LOOK! MORE BREAKING NEWS!!!
It's official. I've been offered, and I've accepted an invitation to mount my first one-man show. Yeeee-Hah! The Historic Preservation Trust of Lancaster County has extended me the chance on September 7 to show my work in their grandly restored Sehner-Ellicott-von Hess House (circa 1787} in the City of Lancaster the site of planning for both the Mason-Dixon survey which forever drew the line between America's North and South - and for the Lewis & Clarke expedition which opened much of the American West (immortalizing the Shoshone woman Sacagawea).
It's about time that I finally tried to put together a cross section of my work, I just haven't decided what to print BIG as opposed to normal. I think I'd like to have at least one grand eye stopper measured in feet instead of inches. Just can't decide what. Perhaps for this audience it should be from my Lancaster City or County collection? I'm open to suggestions. Hmmmm....
Speaking of history, this masoned stone sits atop the marble stairway leading into my home. I found it last year when repairs on a nearby street unearthed it. It's quite heavy. As you know, stones like this were used for ballast on the great sailing ships that came to the Americas empty where they were tossed into great heaps when the hulls were filled with product from the colonies. They were later used for cheap paving and lie under most of the central streets of America's colonial towns.

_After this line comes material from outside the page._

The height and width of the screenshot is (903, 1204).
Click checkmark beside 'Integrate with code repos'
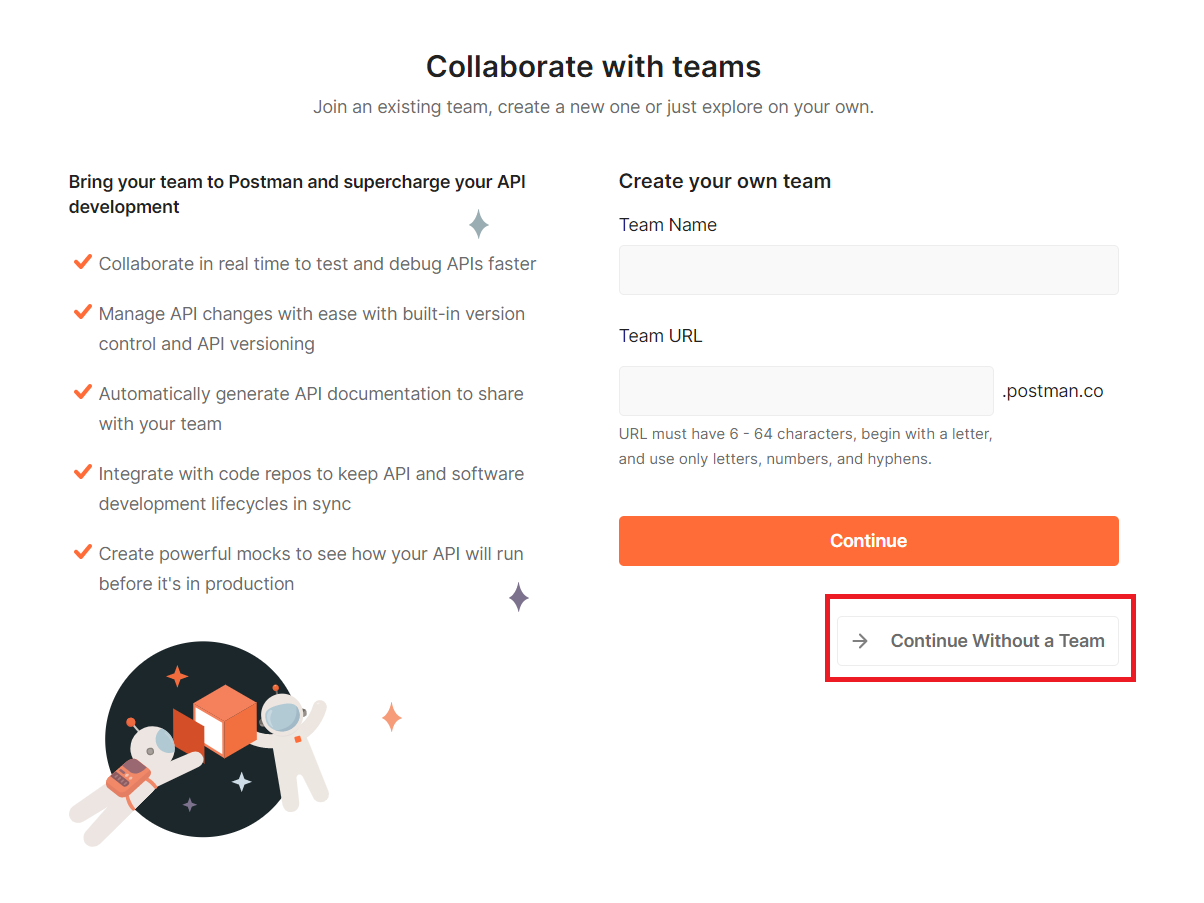[x=83, y=473]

This is the first of a two part series of images I've taken over the past few months, the most recent which I took last week will get posted tomorrow. My point is... who quarried them? Were they a specific product created in Europe specifically for the boats? Or were they actually torn from the ancient and abandoned roads in the Old World? Am I looking at a Roman or Greek artifact here? Or is it older than that? Apparently they have a significant value today... as you'll see tomorrow. Oh and incidentally... This image was strongly influenced by Andreas Manessinger's cool eye for found design. If you haven't visited Andreas' daily photographic explorations, you have a treat in store.